Two months later, Kidder and other Rangers went to Morenci to quell the mine strikes and riots. Kidder had a reputation as being quiet, having little to say, unless he was drinking. When drunk, he was known to be loud mouthed and quarrelsome. Tom Rynning, an Arizona Ranger Captain, would later claim that he never saw any man faster with a gun on a quick draw than Jeff Kidder.

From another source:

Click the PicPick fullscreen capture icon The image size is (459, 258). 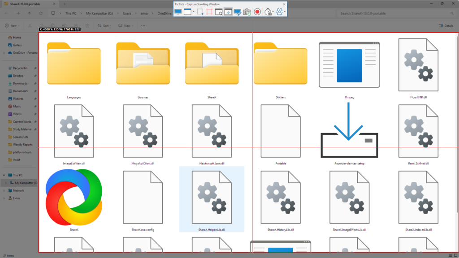point(178,12)
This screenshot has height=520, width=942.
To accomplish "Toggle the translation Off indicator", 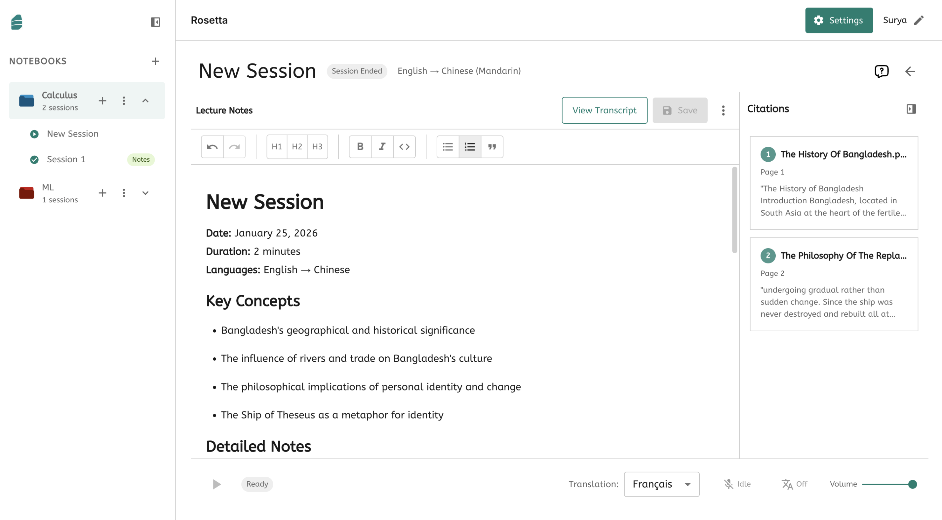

Kidder began working to control cattle rustling along the United States/Mexico border near Nogales, often working alone, but sometimes joined by Rangers Fred Rankin, Billy Old, and Bill Sparks. In early 1904, Kidder and Rankin intercepted gunrunners near the border, which resulted in a gunbattle. Kidder shot and killed one of the outlaws, with Rankin shooting the horse out from under another. The two Rangers confiscated several weapons and 10,000 rounds of ammunition. Kidder had numerous other clashes with gunrunners on the border, leading to intelligence reports that he was to be targeted by the Mexican Border Police, who were involved in the gunrunning business with the outlaws.

Kidder, Rankin, Sparks and Old had all received commissions from Mexican General Luis E. Torres, commander of the northern district of Sonora, authorizing them to enter into Mexico if need be in pursuit of outlaws. In the fall of 1907, Kidder and a Benson, Arizona Constable fought and captured one bandit and dispersed several others who were smuggling arms and gunpowder. By this time, Kidder had a sizable reputation on the border and in Mexico. He was promoted to sergeant in early 1908.

Gunfight and Death:

In late March 1908, Kidder pursued gunrunners into Mexico. He entered Naco, Sonora on April 3, 1908, and in a small cantina he located his suspects. A gunfight erupted between Kidder and Delores Quias and Tomas Amador, both of whom were Mexican policemen, resulting in both suspects being wounded, and their wounding Kidder. Two Mexican police, in business with the outlaws, burst into the cantina and fired at Kidder, hitting him in the gut. Kidder, alone and outnumbered, continued the fight, returning fire on the two officers, killing them both. Kidder was badly wounded, the bullet having ripped through his intestines and exiting his back, leaving him lying on the floor.

Kidder, realizing he was in trouble, staggered to his feet and walked into the night and began attempting to reach the US border several hundred yards away. Several Mexican policemen and civilians stood between him and the border by this point and they began firing at Kidder. Ranger Kidder then attempted to return fire, but his gun was empty, so he veered to his right heading for the boundary. Taking cover, he reloaded and shot one of the civilians who came within his range, killing the man. Kidder continued to return fire until his ammunition was expended, at which point he surrendered.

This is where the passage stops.